Exercise prompt. Could you update everything from the start of the entries down to the line containing "This screenshot has", replacing "badge" with "icon" and keeping all else the same? Leave the pictures out of your answer.

(Item position entries)
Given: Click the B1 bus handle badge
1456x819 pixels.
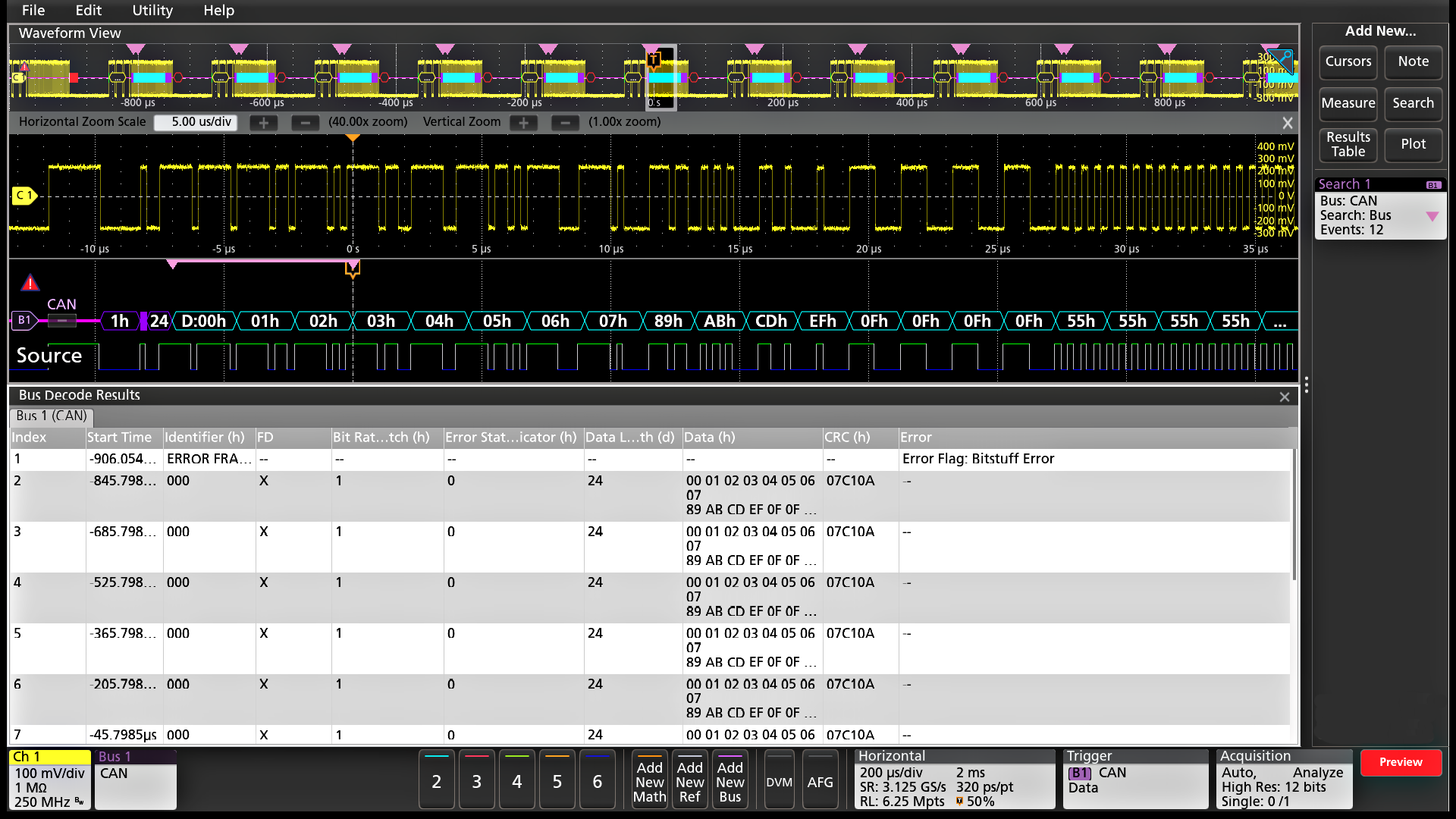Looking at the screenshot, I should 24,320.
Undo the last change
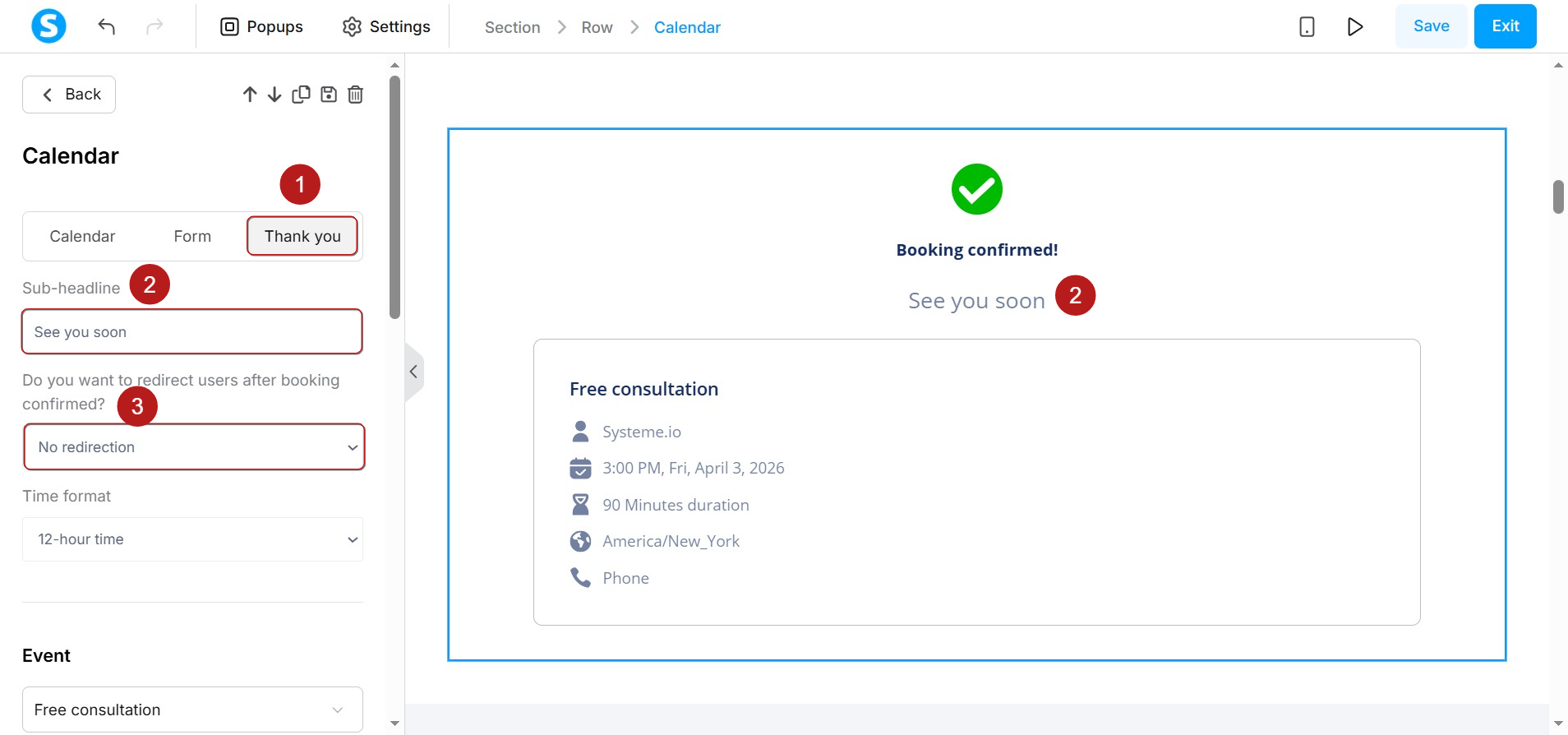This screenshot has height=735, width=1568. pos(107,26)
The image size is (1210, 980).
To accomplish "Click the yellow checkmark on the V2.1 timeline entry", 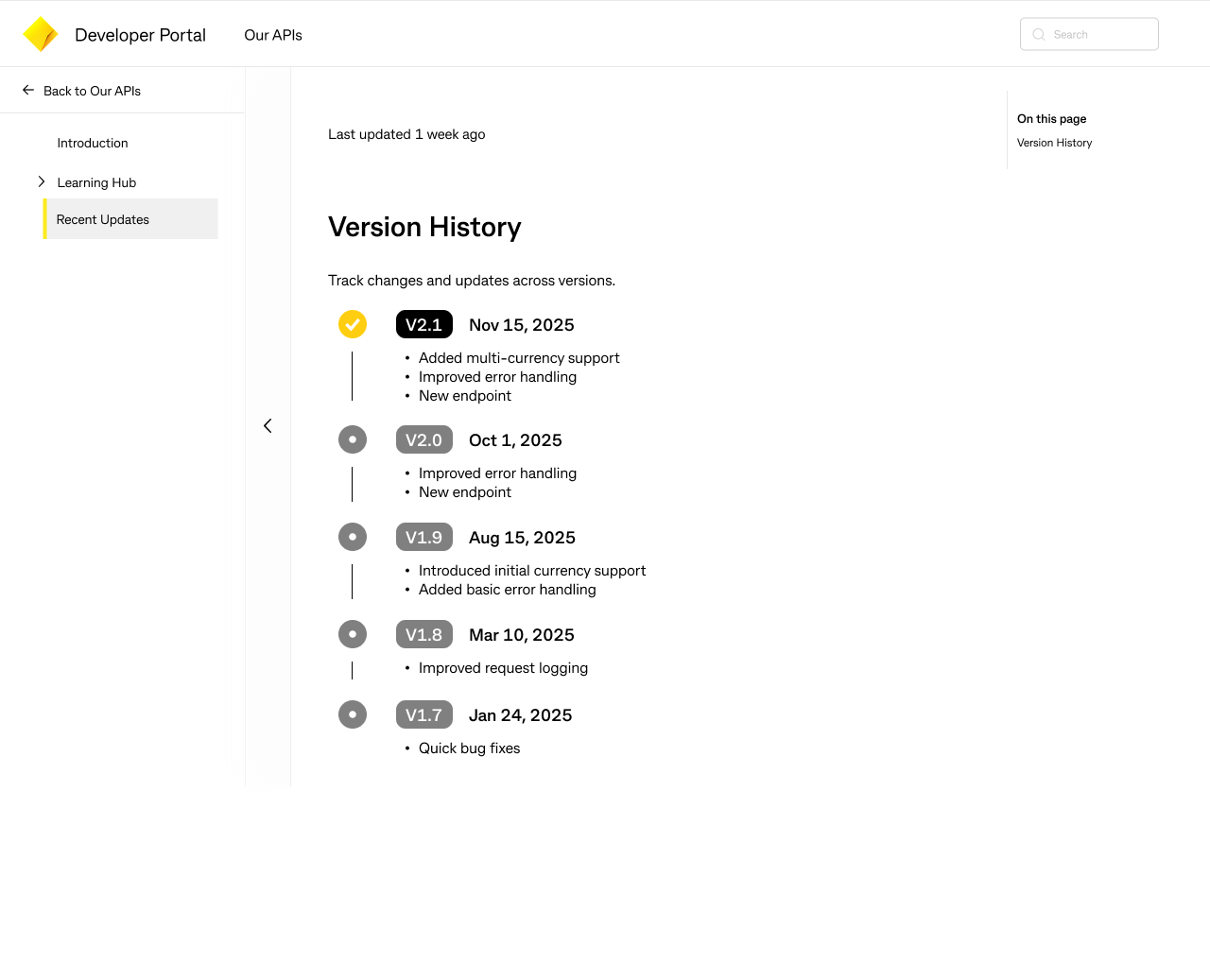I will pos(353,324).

Task solution.
Given: Click the B1 bus handle icon
1456x819 pixels.
Looking at the screenshot, I should 24,320.
Undo the last change
This screenshot has height=735, width=1568. pos(107,26)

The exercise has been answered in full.